[Rows showing where targets appear]
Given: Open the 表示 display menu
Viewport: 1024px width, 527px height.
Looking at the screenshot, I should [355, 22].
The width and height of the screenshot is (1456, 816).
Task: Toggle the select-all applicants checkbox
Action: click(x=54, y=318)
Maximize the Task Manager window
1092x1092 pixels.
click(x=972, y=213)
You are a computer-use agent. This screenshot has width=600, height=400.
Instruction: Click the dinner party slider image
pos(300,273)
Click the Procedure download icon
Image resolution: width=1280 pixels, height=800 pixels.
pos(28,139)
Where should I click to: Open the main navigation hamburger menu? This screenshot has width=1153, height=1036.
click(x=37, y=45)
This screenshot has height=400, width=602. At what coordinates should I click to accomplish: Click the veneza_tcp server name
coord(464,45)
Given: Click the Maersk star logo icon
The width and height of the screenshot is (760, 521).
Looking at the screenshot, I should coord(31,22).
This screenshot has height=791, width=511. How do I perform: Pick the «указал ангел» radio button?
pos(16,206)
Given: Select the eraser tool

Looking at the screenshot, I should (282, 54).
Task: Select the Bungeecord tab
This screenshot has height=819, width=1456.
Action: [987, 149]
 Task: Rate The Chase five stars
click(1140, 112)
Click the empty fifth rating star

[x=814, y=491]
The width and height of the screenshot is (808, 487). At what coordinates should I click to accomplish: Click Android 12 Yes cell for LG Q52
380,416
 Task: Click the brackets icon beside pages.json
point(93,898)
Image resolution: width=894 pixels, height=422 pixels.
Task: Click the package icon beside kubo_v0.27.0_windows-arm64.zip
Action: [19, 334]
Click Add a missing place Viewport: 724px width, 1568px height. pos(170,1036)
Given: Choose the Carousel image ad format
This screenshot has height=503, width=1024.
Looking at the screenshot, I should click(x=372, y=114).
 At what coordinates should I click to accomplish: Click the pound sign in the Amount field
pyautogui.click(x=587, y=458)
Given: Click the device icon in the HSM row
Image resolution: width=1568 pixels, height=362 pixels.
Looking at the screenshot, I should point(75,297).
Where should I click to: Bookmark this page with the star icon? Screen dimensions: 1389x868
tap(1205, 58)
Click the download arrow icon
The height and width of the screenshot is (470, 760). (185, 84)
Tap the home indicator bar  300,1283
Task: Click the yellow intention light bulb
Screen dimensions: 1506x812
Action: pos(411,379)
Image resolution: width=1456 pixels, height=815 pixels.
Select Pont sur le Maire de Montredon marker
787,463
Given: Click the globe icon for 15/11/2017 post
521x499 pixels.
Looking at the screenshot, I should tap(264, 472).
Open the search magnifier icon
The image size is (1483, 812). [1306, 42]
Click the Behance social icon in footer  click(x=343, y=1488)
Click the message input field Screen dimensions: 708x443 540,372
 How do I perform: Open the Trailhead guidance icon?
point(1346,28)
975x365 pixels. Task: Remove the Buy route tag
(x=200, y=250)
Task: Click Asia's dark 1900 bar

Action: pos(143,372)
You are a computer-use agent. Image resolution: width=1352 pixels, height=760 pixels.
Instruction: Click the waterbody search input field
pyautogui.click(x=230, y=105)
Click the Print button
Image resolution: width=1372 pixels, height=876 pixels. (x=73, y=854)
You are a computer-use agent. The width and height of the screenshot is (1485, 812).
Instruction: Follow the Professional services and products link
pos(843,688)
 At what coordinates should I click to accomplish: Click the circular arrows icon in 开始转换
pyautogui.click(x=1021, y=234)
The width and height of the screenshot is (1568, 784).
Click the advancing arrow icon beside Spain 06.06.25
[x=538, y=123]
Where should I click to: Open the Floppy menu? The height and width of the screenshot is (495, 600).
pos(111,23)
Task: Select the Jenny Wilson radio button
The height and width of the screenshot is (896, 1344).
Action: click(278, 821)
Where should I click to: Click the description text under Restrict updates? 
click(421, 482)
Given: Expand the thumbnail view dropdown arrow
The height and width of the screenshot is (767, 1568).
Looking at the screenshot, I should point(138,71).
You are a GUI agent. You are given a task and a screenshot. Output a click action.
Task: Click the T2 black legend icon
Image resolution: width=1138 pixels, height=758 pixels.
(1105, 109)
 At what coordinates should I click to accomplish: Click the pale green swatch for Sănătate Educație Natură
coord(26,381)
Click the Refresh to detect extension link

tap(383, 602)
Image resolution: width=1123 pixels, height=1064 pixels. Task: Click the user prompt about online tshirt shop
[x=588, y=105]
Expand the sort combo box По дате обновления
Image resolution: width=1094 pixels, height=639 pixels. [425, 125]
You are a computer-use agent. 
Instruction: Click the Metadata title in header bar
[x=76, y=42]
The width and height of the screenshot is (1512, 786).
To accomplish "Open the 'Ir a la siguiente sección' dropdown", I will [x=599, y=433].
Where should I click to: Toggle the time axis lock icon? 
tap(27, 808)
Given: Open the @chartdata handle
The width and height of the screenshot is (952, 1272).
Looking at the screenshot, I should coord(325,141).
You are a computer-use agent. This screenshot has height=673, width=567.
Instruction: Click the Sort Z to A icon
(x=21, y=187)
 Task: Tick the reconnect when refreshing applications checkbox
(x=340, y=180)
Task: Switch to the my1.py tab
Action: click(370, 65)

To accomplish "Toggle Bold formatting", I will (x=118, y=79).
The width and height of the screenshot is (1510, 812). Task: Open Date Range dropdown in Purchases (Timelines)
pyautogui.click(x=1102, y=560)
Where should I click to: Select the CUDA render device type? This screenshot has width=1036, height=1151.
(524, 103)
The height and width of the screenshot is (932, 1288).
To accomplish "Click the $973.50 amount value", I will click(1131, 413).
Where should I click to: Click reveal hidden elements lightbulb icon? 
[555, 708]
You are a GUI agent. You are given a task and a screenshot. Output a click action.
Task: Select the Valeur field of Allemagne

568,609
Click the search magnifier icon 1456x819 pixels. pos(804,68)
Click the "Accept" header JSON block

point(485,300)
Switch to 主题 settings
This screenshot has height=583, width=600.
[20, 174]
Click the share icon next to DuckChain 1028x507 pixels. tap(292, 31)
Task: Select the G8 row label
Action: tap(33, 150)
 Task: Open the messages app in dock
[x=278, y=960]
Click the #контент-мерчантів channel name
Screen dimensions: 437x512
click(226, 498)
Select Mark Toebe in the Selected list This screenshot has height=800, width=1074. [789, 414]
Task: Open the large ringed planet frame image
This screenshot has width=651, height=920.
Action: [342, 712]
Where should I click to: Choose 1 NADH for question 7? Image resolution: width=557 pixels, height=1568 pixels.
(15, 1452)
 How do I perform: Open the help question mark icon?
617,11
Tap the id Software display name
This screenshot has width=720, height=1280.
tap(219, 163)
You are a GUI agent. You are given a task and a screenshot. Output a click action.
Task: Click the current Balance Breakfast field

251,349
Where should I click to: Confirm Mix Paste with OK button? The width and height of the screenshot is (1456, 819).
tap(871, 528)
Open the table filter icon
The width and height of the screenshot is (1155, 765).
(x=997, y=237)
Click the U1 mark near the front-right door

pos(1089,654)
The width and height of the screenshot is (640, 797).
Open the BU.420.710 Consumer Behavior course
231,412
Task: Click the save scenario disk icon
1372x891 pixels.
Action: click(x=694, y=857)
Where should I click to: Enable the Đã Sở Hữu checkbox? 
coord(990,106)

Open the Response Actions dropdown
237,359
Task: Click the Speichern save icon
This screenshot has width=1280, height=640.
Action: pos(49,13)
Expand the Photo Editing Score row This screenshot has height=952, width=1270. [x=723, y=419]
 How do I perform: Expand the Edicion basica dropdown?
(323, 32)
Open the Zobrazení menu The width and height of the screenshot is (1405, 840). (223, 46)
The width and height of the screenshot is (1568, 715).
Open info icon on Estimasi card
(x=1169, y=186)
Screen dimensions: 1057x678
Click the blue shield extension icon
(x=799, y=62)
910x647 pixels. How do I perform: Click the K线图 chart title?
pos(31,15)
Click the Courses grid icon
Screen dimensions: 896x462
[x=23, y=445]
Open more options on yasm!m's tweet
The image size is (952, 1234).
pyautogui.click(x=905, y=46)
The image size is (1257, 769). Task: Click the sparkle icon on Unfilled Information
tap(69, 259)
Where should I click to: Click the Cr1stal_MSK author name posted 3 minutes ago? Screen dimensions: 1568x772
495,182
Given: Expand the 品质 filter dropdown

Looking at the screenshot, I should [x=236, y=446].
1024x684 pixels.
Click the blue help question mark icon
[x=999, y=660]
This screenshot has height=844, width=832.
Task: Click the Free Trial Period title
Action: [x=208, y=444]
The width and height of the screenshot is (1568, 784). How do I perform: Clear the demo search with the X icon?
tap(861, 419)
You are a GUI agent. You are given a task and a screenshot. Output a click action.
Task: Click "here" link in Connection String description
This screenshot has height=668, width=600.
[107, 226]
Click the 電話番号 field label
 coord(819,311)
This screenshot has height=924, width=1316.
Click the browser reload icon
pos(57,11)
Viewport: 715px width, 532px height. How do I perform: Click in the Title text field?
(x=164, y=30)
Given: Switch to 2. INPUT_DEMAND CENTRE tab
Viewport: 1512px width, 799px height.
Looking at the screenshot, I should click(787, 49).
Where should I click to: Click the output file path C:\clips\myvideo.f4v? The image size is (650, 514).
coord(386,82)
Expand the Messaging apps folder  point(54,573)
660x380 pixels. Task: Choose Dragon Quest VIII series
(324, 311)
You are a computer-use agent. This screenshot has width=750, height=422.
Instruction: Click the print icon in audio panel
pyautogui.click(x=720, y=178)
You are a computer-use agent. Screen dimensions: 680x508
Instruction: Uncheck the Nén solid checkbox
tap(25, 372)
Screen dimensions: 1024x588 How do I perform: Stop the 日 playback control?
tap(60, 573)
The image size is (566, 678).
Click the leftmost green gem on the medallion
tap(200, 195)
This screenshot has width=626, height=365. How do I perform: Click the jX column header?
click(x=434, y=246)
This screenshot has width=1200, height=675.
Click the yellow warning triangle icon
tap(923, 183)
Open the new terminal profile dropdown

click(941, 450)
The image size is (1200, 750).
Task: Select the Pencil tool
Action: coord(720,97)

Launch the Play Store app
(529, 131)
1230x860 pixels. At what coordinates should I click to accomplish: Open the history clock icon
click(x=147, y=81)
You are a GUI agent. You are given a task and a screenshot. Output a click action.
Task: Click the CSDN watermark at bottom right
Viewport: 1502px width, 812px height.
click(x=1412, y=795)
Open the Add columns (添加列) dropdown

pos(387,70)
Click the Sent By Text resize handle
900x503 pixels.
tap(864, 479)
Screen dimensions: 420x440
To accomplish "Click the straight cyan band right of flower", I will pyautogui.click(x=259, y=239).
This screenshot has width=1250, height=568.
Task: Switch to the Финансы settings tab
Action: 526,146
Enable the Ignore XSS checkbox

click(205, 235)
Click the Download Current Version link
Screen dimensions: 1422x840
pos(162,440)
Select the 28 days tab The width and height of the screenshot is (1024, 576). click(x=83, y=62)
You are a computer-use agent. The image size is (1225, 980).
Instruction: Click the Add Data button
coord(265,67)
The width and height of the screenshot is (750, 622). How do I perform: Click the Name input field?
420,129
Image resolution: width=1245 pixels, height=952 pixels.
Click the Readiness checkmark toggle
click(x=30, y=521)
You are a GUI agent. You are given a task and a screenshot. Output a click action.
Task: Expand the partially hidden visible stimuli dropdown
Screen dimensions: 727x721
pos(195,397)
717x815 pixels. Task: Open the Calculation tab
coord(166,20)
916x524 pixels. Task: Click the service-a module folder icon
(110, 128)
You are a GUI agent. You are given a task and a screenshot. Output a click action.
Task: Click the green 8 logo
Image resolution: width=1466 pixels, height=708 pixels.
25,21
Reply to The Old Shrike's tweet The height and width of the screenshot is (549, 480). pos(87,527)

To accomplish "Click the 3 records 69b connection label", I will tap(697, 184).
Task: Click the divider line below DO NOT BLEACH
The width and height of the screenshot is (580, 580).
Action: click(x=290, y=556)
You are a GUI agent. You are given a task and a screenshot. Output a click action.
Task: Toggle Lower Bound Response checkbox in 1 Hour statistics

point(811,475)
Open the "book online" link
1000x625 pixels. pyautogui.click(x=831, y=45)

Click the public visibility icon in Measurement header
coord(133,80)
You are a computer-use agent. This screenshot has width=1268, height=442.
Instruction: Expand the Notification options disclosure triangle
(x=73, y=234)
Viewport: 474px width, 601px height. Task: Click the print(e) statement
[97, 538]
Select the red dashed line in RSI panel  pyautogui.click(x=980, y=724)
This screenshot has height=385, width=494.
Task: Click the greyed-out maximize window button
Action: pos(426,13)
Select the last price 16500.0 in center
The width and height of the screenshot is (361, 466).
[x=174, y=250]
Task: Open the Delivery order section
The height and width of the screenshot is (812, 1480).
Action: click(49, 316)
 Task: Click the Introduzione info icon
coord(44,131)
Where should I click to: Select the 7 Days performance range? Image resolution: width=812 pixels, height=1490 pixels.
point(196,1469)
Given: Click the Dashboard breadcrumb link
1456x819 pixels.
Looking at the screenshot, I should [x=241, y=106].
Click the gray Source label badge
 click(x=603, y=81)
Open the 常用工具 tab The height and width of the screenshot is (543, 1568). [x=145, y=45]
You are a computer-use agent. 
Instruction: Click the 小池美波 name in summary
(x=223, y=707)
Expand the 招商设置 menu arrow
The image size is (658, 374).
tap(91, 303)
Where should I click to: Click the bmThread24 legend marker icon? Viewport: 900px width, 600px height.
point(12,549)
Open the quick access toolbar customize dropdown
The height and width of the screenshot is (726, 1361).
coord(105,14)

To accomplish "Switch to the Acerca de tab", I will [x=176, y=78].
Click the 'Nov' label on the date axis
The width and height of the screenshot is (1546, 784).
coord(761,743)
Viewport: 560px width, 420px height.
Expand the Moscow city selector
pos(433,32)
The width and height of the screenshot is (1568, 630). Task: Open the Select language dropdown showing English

__Written exercise__. Copy out the lines of the listing between the one containing "Where should I click to: Confirm" and the one containing "Open the Zobrazení", inclusive, keeping each line identical.

__Result of this task__.
Where should I click to: Confirm Mix Paste with OK button? The width and height of the screenshot is (1456, 819).
tap(871, 528)
Open the table filter icon
The width and height of the screenshot is (1155, 765).
(x=997, y=237)
Click the U1 mark near the front-right door

pos(1089,654)
The width and height of the screenshot is (640, 797).
Open the BU.420.710 Consumer Behavior course
231,412
Task: Click the save scenario disk icon
1372x891 pixels.
Action: click(x=694, y=857)
Where should I click to: Enable the Đã Sở Hữu checkbox? 
coord(990,106)

Open the Response Actions dropdown
237,359
Task: Click the Speichern save icon
This screenshot has width=1280, height=640.
Action: pos(49,13)
Expand the Photo Editing Score row This screenshot has height=952, width=1270. [x=723, y=419]
 How do I perform: Expand the Edicion basica dropdown?
(323, 32)
Open the Zobrazení menu The width and height of the screenshot is (1405, 840). (223, 46)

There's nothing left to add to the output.